Copy the lines below verbatim, keeping every character, space, and line break unchanged.

[Entries on locating words and elements]
============

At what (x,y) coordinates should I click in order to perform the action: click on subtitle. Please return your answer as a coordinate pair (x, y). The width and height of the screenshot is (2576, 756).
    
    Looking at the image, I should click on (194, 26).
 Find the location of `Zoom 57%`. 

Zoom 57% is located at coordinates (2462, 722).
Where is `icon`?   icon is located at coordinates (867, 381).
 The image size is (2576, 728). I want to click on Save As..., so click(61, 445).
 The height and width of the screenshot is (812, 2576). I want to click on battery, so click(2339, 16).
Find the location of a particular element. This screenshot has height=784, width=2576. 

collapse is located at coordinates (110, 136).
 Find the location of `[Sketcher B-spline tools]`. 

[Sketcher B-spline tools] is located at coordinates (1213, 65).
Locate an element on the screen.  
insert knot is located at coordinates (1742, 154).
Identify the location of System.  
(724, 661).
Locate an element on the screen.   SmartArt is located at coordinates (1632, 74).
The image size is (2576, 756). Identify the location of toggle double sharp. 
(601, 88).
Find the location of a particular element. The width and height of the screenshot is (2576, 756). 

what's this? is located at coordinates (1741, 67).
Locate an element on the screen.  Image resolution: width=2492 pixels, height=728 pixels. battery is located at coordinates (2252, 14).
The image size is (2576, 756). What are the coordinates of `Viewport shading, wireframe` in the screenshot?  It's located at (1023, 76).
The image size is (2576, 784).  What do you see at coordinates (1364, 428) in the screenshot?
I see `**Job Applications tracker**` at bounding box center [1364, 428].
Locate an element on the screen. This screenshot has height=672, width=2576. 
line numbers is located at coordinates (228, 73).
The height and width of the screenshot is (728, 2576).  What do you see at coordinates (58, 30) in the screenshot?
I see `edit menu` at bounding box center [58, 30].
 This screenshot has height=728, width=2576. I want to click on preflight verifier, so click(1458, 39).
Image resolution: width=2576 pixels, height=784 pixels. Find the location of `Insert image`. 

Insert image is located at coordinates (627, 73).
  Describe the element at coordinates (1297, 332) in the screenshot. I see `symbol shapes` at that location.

============

■ **Completed exercise**:
At what (x,y) coordinates should I click in order to perform the action: click on subtitle. Please return your answer as a coordinate pair (x, y). The width and height of the screenshot is (2576, 756).
    
    Looking at the image, I should click on (194, 26).
 Find the location of `Zoom 57%`. 

Zoom 57% is located at coordinates (2462, 722).
Where is `icon`?   icon is located at coordinates (867, 381).
 The image size is (2576, 728). I want to click on Save As..., so click(61, 445).
 The height and width of the screenshot is (812, 2576). I want to click on battery, so click(2339, 16).
Find the location of a particular element. This screenshot has height=784, width=2576. 

collapse is located at coordinates (110, 136).
 Find the location of `[Sketcher B-spline tools]`. 

[Sketcher B-spline tools] is located at coordinates (1213, 65).
Locate an element on the screen.  
insert knot is located at coordinates (1742, 154).
Identify the location of System.  
(724, 661).
Locate an element on the screen.   SmartArt is located at coordinates (1632, 74).
The image size is (2576, 756). Identify the location of toggle double sharp. 
(601, 88).
Find the location of a particular element. The width and height of the screenshot is (2576, 756). 

what's this? is located at coordinates (1741, 67).
Locate an element on the screen.  Image resolution: width=2492 pixels, height=728 pixels. battery is located at coordinates (2252, 14).
The image size is (2576, 756). What are the coordinates of `Viewport shading, wireframe` in the screenshot?  It's located at (1023, 76).
The image size is (2576, 784).  What do you see at coordinates (1364, 428) in the screenshot?
I see `**Job Applications tracker**` at bounding box center [1364, 428].
Locate an element on the screen. This screenshot has height=672, width=2576. 
line numbers is located at coordinates (228, 73).
The height and width of the screenshot is (728, 2576).  What do you see at coordinates (58, 30) in the screenshot?
I see `edit menu` at bounding box center [58, 30].
 This screenshot has height=728, width=2576. I want to click on preflight verifier, so click(1458, 39).
Image resolution: width=2576 pixels, height=784 pixels. Find the location of `Insert image`. 

Insert image is located at coordinates (627, 73).
  Describe the element at coordinates (1297, 332) in the screenshot. I see `symbol shapes` at that location.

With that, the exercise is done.